- Complete the following
[1] Answer these about the Kendler opinion, one line each:
(a) What amount of inheritance taxes did the trial court assess for the estate?
(b) For what reason did the circuit court dismiss the petitioners' appeal?
(c) Which Supreme Court Rule permits assigning an associate judge to hear and determine matters?
[2] Carry on the Kendler opinion past its last sentence.
* BEGIN Document section *
Kendler v. State, 164 Ill. App. 3d 377 (1987)

Dec. 30, 1987 · Illinois Appellate Court · No. 2—87—0219
164 Ill. App. 3d 377

ROBERT W. KENDLER, JR., et al., Petitioners-Appellants, v. THE STATE OF ILLINOIS, Respondent-Appellee.

Second District

No. 2—87—0219

Opinion filed December 30, 1987.

Julian R. Wilheim, of Lake Forest, for appellants.

Neil F. Hartigan, Attorney General, of Springfield (Roma Jones Stewart and Shawn W. Denney, Solicitors General, and Ann Plunkett-Sheldon, Assistant Attorney General, of Chicago, of counsel), for appellee State of Illinois.

Joseph S chuman, of Foss, Schuman, Drake & Barnard, of Chicago, and Donald H. Geiger, of Waukegan, for other appellees.

JUSTICE HOPF

delivered the opinion of the court;

On May 8, 1986, the trial court of Lake County assessed inheritance taxes for the estate of Robert W. Kendler in the amount of $131,051.69. Petitioners, Robert W. Kendler, Jr., and Joanne Kendler McLogan, heirs of the decedent, filed a timely appeal from the assessment with the circuit court of Lake County, which dismissed the appeal on February 2, 1987, due to petitioners’ failure to post any security. Petitioners appeal from the order of dismissal.

The inheritance taxes were assessed by an associate judge of the circuit court of Lake County over the objection of petitioners. Petitioners asserted that section 11 of “An Act to tax gifts, legacies, inheritances, transfers, appointments and interests in certain cases, and *378to provide for the collection of the same, and repealing certain acts therein named” (Act) (Ill. Rev. Stat. 1981, ch. 120, par. 385) only authorizes full circuit judges to assess inheritance taxes, not associate judges. The parties agree that the Illinois Estate Tax Law (Ill. Rev. Stat. 1985, ch. 120, par. 405 et seq.) is not applicable in the case before us because the decedent died prior to January 1,1983.

Section 11 of the Act requires parties appealing from an inheritance tax assessment to the circuit court to pay or give “to the circuit judge who made the order of assessment security satisfactory to pay all costs, together with whatever taxes shall be fixed by the court.” (Ill. Rev. Stat. 1981, ch. 120, par. 385.) Petitioners acknowledge that they failed to post any security. They contend, however, that it would have been impossible to comply with the requirement of paying security to the circuit judge who assessed the taxes when the taxes were assessed by an associate judge. Petitioners assert that payment of security to the associate judge who assessed the taxes would have constituted a waiver of their position that an associate judge has no authority to assess inheritance taxes.

We find petitioners’ assertions to be without merit. Section 11 of the Act does state that inheritance taxes are to be assessed by “the circuit judge designated *** for that purpose by the Chief Judge of the judicial circuit.” (Ill. Rev. Stat. 1981, ch. 120, par. 385.) We do not believe, however, that this precludes the designation of an associate judge to assess such taxes. Section 8 of article 6 of the Illinois Constitution gives the supreme court the authority to provide by rule for matters to be assigned to associate judges. Supreme Court Rule 295 states “[t]he chief judge of each circuit or any circuit judge designated by him may assign an associate judge to hear and determine any matters except the trial of criminal cases in which the defendant is charged with an offense punishable by imprisonment for more than one year.” 107 Ill. 2d R. 295.
* END Document section *
* BEGIN Data excerpts *
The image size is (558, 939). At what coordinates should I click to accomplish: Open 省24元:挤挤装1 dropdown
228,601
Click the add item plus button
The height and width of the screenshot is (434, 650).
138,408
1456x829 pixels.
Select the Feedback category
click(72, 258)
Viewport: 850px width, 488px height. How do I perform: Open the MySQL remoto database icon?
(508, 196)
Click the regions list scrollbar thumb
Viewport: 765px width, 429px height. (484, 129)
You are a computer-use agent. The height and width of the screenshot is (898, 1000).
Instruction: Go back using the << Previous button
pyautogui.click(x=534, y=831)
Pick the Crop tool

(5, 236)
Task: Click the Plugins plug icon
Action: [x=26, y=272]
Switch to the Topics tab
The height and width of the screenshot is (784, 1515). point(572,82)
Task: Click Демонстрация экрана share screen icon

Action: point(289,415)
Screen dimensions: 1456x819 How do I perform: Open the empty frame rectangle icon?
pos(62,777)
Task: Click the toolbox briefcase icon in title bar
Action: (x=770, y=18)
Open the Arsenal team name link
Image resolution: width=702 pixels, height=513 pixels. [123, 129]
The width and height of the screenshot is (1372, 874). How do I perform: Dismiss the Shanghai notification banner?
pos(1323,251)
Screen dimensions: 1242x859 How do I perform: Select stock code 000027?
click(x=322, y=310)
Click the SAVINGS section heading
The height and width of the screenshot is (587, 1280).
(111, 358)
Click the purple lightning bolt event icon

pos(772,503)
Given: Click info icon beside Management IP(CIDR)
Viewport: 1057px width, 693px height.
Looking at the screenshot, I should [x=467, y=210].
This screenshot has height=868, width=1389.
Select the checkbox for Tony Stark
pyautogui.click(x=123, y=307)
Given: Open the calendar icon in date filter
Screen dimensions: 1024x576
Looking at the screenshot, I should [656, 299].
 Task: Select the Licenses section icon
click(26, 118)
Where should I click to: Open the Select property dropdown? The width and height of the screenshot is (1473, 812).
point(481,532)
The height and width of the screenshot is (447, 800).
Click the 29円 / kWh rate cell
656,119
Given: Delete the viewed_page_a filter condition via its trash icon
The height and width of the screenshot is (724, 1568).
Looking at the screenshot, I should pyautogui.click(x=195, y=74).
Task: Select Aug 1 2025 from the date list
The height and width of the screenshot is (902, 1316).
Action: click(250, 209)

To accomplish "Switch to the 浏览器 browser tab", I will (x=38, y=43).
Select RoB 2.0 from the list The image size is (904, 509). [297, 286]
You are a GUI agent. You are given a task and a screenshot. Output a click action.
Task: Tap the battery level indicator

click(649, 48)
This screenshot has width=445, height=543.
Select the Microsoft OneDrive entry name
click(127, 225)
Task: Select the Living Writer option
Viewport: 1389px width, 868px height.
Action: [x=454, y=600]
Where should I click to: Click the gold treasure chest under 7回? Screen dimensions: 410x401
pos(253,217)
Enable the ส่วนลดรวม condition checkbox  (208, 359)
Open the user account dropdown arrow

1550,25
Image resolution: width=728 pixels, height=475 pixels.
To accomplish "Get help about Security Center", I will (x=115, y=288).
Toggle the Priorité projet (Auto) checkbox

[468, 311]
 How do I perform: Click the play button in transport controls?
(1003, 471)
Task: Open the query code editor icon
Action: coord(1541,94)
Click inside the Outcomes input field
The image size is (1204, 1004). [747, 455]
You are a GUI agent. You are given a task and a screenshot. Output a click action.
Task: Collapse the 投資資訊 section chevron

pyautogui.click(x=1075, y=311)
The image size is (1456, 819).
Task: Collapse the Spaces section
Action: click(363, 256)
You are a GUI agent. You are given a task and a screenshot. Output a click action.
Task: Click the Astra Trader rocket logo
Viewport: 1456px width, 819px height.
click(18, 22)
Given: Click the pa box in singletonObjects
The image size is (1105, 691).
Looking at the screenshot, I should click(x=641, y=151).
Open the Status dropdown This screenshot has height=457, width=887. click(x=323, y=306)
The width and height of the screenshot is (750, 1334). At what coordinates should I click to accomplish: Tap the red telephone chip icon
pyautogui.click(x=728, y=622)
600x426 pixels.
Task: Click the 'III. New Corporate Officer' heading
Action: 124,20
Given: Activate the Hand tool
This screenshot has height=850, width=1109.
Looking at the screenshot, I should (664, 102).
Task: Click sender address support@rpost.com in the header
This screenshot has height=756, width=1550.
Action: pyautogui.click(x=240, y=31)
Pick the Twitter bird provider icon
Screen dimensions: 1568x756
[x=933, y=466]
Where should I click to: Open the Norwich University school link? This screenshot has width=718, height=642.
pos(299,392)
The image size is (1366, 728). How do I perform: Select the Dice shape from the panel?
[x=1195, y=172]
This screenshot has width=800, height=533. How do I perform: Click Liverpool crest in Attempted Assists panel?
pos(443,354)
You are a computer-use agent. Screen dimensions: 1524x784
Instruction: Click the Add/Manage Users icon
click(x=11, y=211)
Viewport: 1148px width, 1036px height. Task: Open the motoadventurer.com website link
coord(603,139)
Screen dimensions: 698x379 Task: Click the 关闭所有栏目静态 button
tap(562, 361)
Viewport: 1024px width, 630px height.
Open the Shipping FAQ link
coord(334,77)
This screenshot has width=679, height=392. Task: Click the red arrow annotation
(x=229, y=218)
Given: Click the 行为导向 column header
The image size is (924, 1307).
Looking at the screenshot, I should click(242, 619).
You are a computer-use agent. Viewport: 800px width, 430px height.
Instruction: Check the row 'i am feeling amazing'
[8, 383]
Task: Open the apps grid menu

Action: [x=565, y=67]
* END Data excerpts *
- Task responses
[1]
(a) $131,051.69
(b) The petitioners failed to post any security.
(c) Supreme Court Rule 295

[2]
Petitioner asserts that, since the assessment of inheritance taxes is a nonjudicial function (In re Estate of Barker (1976), 63 Ill. 2d 113, 117, 345 N.E.2d 484), Supreme Court Rule 295 does not authorize the assignment of this task to an associate judge. The rule, however, specifically authorizes the assignment of “all matters” to associate judges with the exception of certain criminal matters and does not distinguish between judicial functions and nonjudicial functions. We conclude that Rule 295 authorizes the designation of associate judges to assess inheritance taxes and reject petitioners’ contention to the contrary.

Since petitioners’ objection to the authority of associate judges to *379assess inheritance taxes is meritless, their assertion that paying security to the associate judge would have constituted a waiver of this objection is meritless as well. The right of a party to appeal an inheritance tax assessment to the circuit court is clearly conditioned upon payment of security to the circuit judge who made the order of assessment. (See Ill. Rev. Stat. 1981, ch. 120, par. 385.) Since petitioners failed to comply with this requirement, their appeal to the circuit court was correctly dismissed.

We are not persuaded by petitioners’ contention that, since the language of section 11 of the Act requires payment of security “to the circuit judge who made the order of assessment,” compliance was impossible because the order was issued by an associate judge. It will be presumed that the legislature did not intend absurdity, inconvenience, or injustice in enacting statutory provisions (Harris v. Manor Healthcare Corp. (1986), 111 Ill. 2d 350, 363, 489 N.E.2d 1374), and it would be absurd to permit petitioners to evade the requirement of posting security merely because the assessment order was issued by an associate judge. Therefore, we conclude that petitioners were required to pay or give security to the associate judge who assessed the inheritance tax and the circuit court properly dismissed their appeal for failure to comply with this requirement.

Accordingly, the judgment of the circuit court of Lake County is affirmed.

Affirmed.

DUNN and WOODWARD, JJ., concur.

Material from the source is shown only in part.